Beacon Falls’ mill rate set at 31.10
The Board of Finance set the mill rate at a special meeting Wednesday night.
The large jump is due mostly to the fact the town’s grand list decreased by approximately $68.9 million, or 12.75 percent. The drop in the grand list stemmed from a nearly $70 million net decrease or 14.4 percent, in real estate values in town.
The mill rate increase makes up for the drop in the grand list. After the grand list decrease is factored in, residents will see their taxes rise by 3.1 percent, according to officials.
The mill rate means that a person whose house is worth $200,000 after the revaluation will pay $6,220 in taxes.
A couple factors kept the mill rate increase from being higher.
The state increased the town’s Education Cost Sharing grant by $64,000, which was not factored into Beacon Fall’s education expenses prior to adoption of the Region 16 budget. The extra money counts towards the town’s revenues.
The other way the town was able to stop the mill rate from going up more was budgeting an increase in the amount of taxes it expects to collect as revenue next fiscal year to 98 percent.

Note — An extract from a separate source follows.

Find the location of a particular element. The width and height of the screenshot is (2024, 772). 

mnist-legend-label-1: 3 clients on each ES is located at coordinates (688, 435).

Currently the town’s average tax collection rate for the past three years is 97.3 percent. Board of Finance Chair Marc Bronn and Financial Director Manny Gomes both felt it is reasonable for the town to expect to collect 98 percent of taxes in the 2012-13 fiscal year.
Gomes added the town budgeted $250,000 in collection of back taxes as well, which he felt could allow the town to aim for a 98 percent collection and not affect the mill rate.

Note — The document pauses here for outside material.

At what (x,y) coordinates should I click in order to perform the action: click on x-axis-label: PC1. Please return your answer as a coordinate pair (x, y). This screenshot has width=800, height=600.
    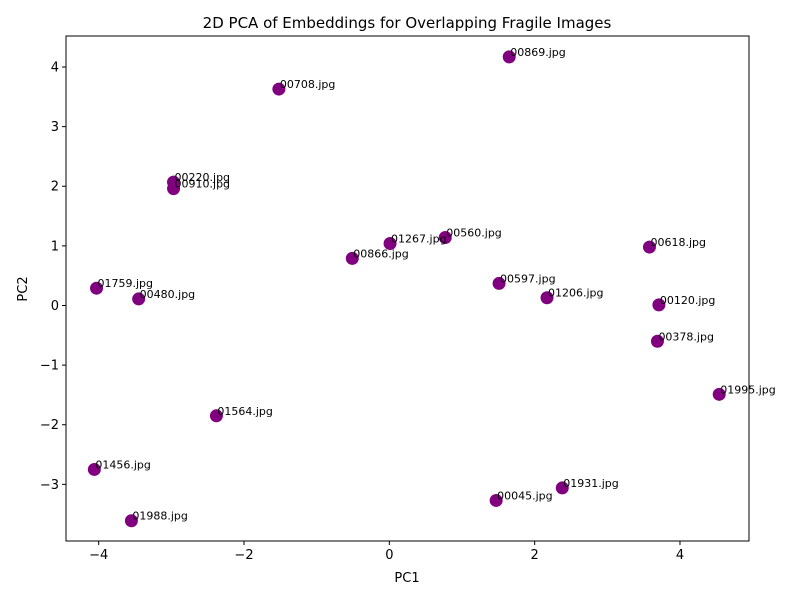
    Looking at the image, I should click on (406, 578).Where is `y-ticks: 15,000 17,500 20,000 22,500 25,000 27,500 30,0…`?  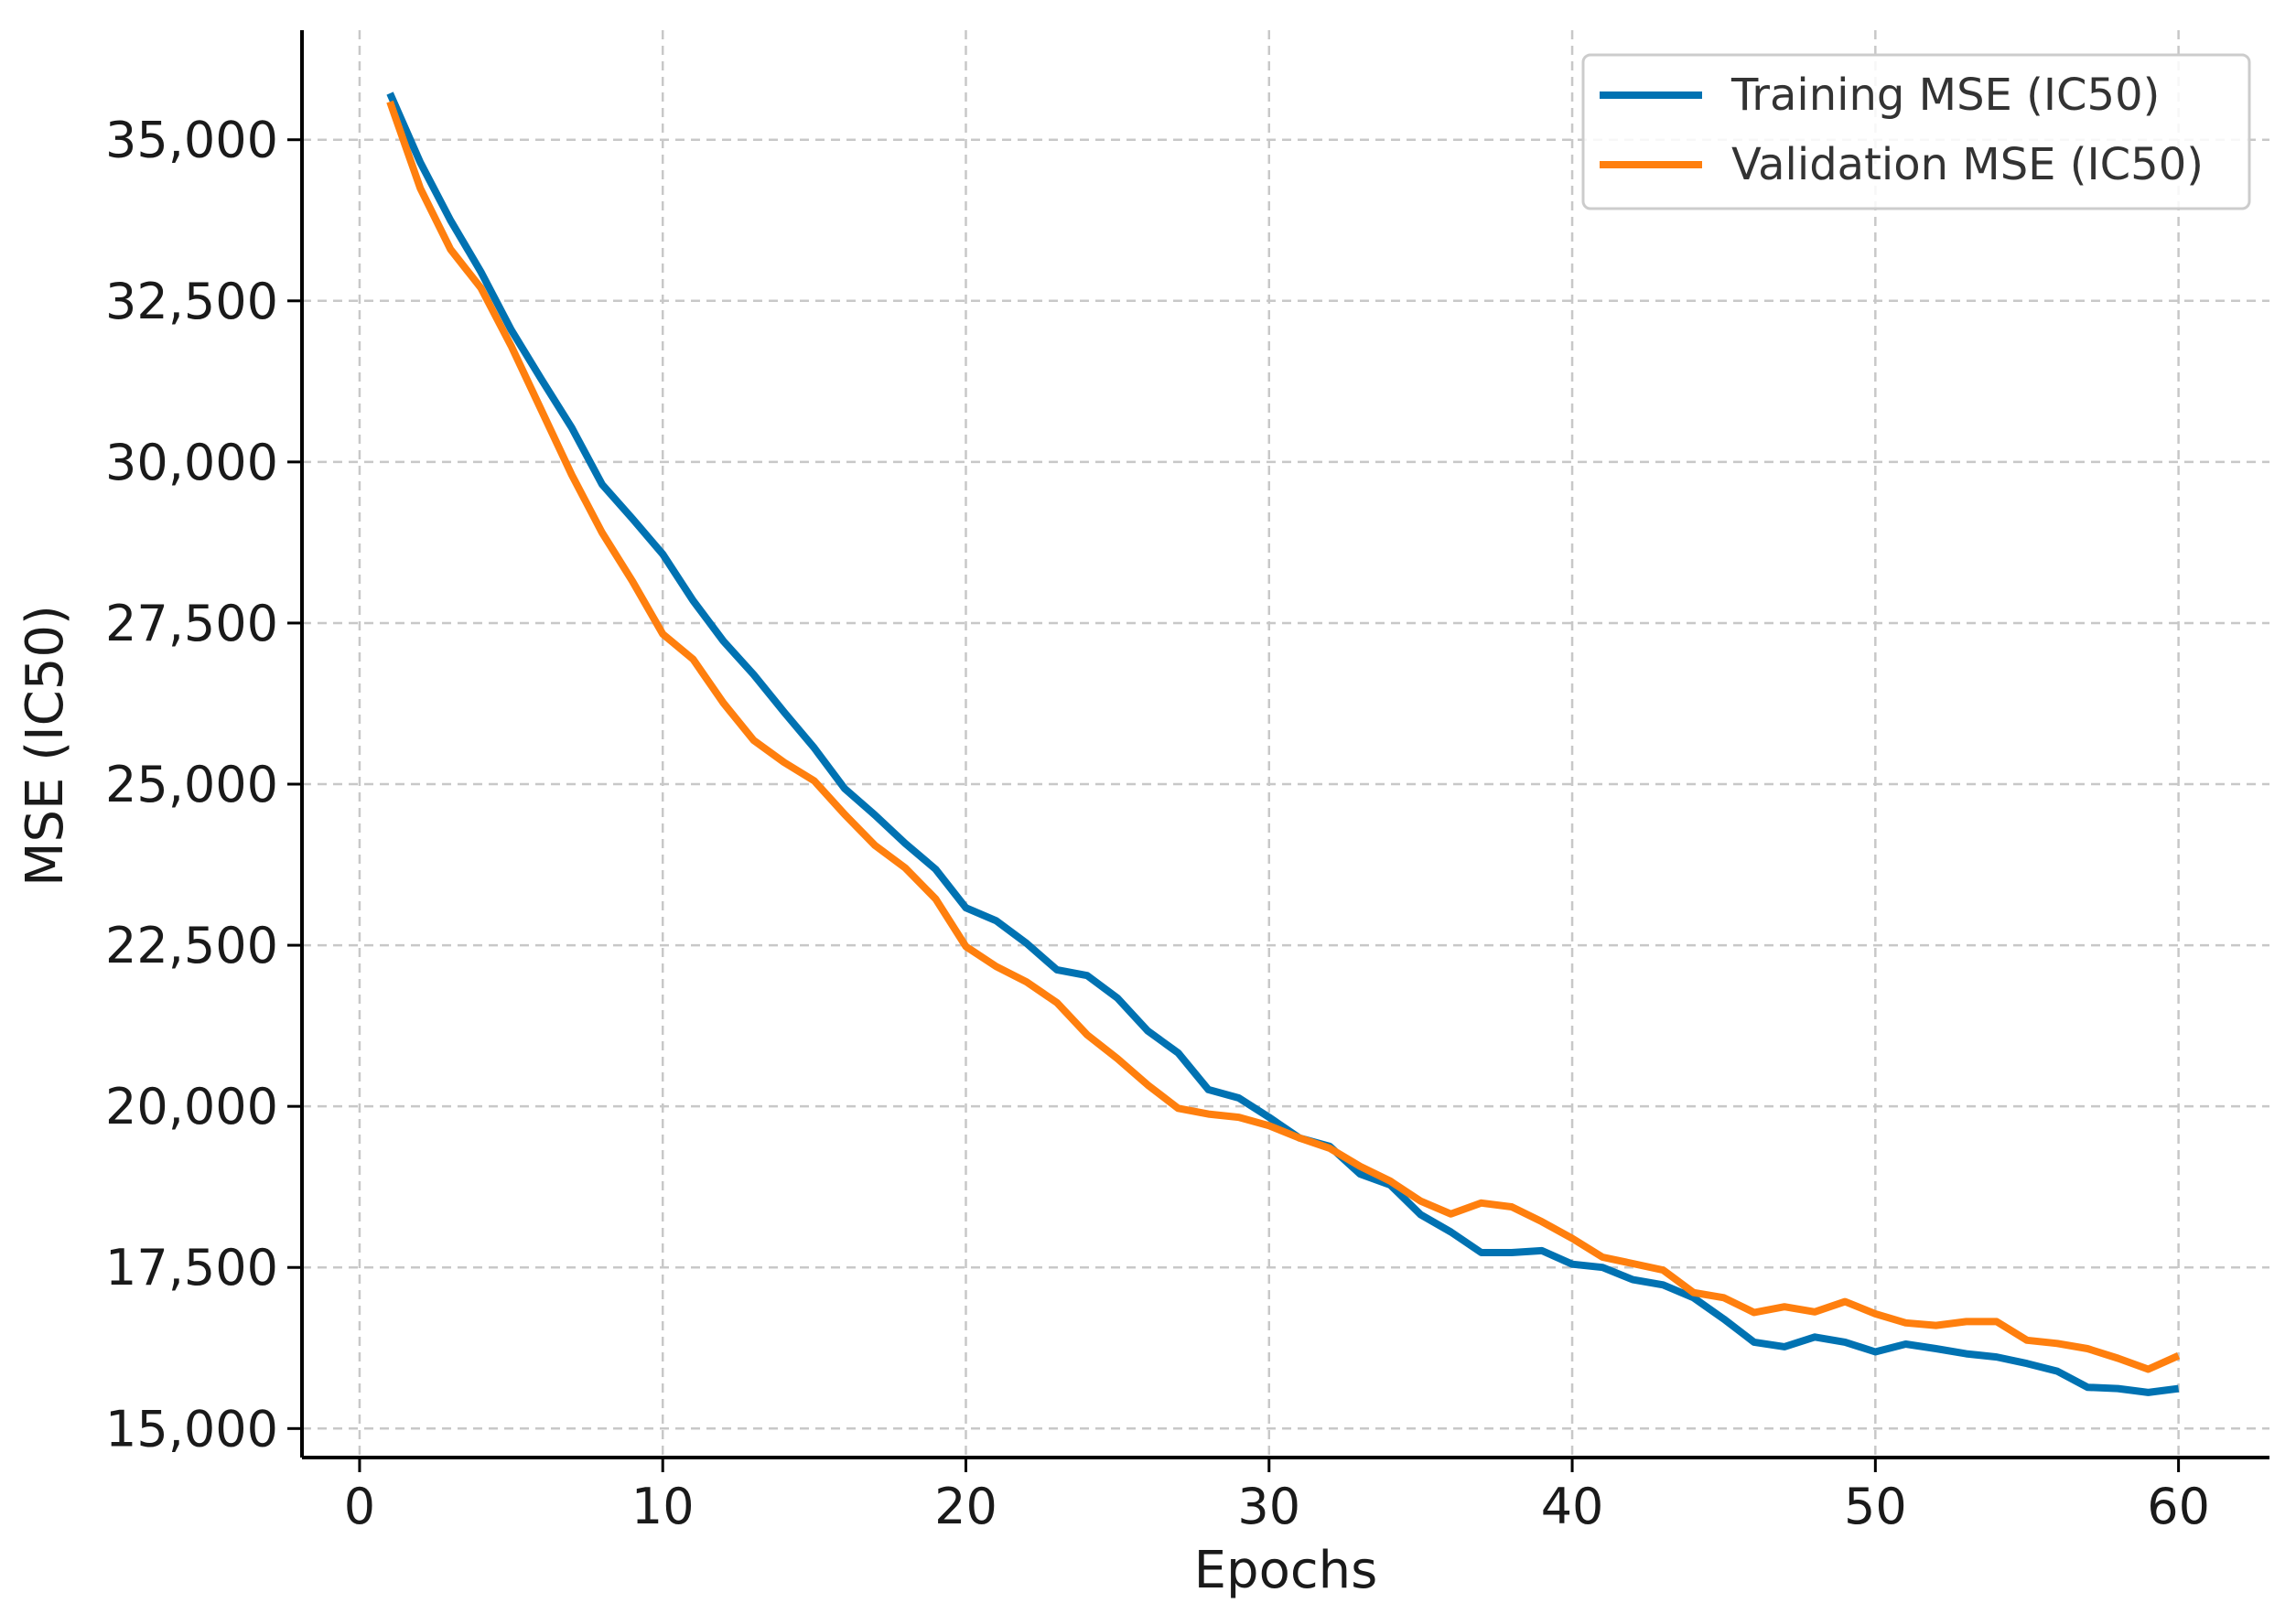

“The tax collection rate is low, so that means the next year, the prior year’s collections will go up for the simple reason that the poor guy out there that didn’t pay his taxes, if he wants to register his car he’s got to pay those taxes or he can’t register his car. That’s the harsh reality of it,” Gomes said.

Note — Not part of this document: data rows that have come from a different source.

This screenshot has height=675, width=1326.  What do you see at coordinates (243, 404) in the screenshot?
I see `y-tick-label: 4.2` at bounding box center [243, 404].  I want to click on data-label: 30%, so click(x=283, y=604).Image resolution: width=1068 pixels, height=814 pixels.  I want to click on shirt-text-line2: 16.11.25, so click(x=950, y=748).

According to Bronn, if the board aimed its tax collection expectations any lower, the mill rate would start suffering. Setting the expected tax collection rate at 97 percent makes the mill rate jump to 31.50, while 96 percent makes the mill rate 31.80, he said.
Gomes told the board that 98 percent is a reasonable goal and if the town is able to collect more than that, it goes to the town’s general fund.
“Next year, if we’re sitting in here and we collected 100 percent of what we budgeted, that means we collected 98 percent. Anything above that, that’s good news,” Gomes said.
If they find that the town is unable to collect 98 percent of the taxes, Gomes explained next year the expectation can be set as low as 97 percent without a huge impact to the mill rate.